• WHAT IS NEEDED
Copy out the records below word for word, from the line containing "Open the Community" through the line containing "Action: pos(64,627)", and nothing else.

• DATA SHOWN
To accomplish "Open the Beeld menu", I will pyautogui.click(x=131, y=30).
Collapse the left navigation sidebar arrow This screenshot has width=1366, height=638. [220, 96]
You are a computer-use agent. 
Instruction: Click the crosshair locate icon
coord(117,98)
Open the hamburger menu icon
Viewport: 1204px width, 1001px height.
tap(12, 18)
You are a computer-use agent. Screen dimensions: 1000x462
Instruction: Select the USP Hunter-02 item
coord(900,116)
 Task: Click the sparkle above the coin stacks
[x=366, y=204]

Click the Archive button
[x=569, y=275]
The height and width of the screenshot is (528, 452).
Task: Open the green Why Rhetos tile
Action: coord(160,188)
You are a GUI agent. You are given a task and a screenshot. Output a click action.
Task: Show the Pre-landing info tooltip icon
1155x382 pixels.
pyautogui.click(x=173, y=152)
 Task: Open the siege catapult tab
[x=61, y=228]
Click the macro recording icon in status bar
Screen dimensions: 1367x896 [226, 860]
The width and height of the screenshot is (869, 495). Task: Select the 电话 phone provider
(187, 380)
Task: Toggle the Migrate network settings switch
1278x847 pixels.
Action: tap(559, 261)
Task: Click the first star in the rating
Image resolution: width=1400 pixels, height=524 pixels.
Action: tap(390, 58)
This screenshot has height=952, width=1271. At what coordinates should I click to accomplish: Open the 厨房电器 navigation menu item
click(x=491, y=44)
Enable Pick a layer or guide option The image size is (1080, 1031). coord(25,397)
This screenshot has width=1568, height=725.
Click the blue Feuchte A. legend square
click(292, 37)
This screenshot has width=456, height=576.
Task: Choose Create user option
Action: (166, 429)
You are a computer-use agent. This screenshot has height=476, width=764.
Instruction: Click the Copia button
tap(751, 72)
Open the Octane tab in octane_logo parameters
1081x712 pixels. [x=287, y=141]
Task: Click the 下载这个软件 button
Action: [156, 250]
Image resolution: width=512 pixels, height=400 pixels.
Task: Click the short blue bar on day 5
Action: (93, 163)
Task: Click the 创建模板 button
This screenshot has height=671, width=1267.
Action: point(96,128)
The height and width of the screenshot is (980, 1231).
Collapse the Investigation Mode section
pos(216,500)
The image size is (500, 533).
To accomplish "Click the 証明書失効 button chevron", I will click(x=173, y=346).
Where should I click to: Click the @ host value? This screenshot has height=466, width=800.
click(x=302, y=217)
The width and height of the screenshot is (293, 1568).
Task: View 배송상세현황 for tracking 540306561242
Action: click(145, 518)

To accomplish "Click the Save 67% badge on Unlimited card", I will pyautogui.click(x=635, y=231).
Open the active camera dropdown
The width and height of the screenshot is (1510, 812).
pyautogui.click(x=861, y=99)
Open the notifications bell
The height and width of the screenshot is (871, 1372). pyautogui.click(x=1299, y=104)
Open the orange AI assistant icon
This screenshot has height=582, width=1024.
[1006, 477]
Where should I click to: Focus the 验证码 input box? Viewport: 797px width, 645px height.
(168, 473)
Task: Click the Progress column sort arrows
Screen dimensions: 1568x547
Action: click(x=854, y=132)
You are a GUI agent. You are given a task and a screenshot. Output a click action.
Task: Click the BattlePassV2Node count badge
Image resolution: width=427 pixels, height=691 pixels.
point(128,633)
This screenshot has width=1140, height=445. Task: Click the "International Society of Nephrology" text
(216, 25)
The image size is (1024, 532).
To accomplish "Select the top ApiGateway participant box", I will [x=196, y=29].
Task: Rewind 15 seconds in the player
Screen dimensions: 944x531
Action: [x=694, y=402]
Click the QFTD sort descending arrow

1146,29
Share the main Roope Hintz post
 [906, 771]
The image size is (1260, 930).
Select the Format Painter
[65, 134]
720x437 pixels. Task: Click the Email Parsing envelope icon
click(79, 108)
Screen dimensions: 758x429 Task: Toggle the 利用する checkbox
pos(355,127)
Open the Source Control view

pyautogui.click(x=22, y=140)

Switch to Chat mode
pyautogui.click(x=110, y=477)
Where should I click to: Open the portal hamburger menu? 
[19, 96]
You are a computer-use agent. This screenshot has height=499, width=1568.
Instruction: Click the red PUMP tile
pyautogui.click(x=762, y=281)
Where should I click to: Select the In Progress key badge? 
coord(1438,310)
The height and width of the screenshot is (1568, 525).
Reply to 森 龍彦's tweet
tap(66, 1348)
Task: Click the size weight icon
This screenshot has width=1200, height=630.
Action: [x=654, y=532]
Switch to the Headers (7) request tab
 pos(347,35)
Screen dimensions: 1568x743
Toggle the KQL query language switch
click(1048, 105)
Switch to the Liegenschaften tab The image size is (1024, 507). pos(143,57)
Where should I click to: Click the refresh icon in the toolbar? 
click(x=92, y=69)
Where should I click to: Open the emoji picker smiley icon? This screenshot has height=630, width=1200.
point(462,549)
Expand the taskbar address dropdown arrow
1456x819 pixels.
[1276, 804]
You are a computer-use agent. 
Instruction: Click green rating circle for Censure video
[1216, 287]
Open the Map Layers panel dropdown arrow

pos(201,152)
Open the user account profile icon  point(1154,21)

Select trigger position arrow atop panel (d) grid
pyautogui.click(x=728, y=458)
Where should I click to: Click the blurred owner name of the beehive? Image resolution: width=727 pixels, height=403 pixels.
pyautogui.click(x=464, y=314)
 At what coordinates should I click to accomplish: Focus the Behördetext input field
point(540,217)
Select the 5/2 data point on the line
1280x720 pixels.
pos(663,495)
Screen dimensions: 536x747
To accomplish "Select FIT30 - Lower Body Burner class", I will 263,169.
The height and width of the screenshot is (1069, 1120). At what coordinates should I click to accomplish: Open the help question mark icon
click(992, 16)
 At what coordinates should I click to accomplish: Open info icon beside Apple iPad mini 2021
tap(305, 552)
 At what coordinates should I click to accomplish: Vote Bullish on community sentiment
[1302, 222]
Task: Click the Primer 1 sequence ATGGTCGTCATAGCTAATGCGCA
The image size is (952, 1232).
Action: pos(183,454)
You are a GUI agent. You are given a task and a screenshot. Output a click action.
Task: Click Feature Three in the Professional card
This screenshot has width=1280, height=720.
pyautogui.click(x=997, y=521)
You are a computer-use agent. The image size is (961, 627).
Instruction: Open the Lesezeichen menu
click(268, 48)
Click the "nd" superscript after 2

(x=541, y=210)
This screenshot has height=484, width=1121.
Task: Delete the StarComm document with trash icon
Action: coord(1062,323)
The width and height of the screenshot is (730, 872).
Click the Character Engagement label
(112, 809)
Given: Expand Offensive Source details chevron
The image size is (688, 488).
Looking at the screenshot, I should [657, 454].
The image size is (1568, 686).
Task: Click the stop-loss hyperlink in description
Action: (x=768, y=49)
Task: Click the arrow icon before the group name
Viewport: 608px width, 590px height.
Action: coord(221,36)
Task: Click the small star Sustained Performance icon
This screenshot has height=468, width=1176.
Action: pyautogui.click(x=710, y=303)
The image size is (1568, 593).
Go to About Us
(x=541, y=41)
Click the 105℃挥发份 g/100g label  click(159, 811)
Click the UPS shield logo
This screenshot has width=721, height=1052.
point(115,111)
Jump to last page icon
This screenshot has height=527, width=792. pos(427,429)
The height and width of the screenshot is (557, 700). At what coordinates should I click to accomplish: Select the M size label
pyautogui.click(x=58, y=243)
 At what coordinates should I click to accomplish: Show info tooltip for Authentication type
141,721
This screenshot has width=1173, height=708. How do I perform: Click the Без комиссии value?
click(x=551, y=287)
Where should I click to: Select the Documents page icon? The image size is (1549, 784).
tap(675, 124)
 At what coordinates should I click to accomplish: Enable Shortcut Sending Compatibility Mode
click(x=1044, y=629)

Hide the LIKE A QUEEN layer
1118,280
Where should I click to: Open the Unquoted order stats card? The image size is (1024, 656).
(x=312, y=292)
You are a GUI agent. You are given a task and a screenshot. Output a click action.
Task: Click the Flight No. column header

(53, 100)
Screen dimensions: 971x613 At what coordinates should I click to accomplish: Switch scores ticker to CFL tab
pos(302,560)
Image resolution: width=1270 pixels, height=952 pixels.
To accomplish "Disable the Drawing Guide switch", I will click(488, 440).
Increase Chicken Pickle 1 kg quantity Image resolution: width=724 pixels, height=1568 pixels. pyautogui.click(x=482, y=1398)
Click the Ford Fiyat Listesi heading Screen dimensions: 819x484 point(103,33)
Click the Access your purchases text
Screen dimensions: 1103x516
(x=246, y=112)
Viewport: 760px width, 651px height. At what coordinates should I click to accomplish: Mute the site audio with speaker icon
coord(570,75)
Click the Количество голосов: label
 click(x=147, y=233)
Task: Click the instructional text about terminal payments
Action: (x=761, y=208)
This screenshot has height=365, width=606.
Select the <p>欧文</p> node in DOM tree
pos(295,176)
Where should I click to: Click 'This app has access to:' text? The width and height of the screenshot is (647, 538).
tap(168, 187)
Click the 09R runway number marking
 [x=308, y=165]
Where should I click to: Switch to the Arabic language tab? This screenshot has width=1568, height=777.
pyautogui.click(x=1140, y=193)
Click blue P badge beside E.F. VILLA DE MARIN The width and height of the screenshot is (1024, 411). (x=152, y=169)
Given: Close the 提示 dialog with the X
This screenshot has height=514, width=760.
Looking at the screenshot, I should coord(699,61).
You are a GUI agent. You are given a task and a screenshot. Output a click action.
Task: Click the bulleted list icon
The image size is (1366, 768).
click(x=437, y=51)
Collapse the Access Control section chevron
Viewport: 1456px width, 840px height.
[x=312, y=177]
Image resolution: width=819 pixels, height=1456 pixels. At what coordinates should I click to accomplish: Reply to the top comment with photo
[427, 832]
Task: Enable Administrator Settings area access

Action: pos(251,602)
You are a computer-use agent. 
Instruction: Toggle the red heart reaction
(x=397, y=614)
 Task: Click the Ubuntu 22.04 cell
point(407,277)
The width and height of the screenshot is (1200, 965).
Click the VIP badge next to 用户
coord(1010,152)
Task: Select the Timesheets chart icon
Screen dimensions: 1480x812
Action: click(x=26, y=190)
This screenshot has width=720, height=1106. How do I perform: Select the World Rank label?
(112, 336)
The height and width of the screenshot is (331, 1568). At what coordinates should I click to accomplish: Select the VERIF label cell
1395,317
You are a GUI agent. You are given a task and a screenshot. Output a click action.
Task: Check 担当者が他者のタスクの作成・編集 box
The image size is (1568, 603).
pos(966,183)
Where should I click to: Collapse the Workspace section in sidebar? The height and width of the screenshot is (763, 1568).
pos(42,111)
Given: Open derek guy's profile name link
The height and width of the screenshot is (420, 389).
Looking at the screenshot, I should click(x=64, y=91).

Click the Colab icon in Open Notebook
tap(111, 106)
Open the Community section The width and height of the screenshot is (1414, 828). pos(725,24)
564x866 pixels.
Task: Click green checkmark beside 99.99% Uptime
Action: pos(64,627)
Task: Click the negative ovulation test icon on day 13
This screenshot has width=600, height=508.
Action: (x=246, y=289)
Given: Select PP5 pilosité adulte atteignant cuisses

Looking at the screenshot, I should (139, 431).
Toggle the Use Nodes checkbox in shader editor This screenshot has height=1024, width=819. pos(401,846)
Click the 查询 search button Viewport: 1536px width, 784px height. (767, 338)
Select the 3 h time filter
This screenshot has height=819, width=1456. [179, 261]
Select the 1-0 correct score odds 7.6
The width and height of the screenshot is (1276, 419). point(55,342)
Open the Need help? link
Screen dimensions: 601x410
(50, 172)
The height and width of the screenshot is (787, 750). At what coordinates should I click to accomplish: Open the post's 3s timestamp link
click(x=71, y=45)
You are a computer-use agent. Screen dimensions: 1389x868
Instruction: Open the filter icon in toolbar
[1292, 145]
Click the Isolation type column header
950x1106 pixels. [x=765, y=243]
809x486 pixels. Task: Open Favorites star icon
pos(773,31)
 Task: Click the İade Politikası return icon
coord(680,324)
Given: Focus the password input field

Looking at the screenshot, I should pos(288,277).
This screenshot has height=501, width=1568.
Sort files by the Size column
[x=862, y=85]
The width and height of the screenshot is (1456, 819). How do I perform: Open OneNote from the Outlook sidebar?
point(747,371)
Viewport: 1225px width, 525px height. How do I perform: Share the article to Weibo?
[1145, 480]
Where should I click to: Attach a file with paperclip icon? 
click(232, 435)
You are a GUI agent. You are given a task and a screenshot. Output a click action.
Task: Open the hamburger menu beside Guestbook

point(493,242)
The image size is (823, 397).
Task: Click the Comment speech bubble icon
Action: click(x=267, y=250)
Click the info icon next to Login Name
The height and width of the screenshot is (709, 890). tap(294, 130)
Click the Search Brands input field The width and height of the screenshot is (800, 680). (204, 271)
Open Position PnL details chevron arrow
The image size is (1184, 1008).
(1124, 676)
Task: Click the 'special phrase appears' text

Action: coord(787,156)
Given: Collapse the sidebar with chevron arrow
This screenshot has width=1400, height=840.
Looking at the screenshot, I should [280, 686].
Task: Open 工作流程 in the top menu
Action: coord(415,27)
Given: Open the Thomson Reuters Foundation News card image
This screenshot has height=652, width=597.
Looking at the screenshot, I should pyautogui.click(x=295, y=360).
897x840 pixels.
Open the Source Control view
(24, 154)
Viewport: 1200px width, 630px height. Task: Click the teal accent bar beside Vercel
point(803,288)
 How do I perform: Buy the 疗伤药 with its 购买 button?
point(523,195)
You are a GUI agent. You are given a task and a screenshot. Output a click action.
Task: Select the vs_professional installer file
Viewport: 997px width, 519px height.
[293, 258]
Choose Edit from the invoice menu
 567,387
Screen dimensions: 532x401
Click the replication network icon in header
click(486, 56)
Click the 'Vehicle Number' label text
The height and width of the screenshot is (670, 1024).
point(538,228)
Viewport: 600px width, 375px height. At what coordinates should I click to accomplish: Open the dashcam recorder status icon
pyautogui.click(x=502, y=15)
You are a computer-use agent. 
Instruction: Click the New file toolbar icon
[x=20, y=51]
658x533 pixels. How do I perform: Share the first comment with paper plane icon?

• OUTPUT FOR THIS EXERCISE
Open the Community section The width and height of the screenshot is (1414, 828). pos(725,24)
564x866 pixels.
Task: Click green checkmark beside 99.99% Uptime
Action: pos(64,627)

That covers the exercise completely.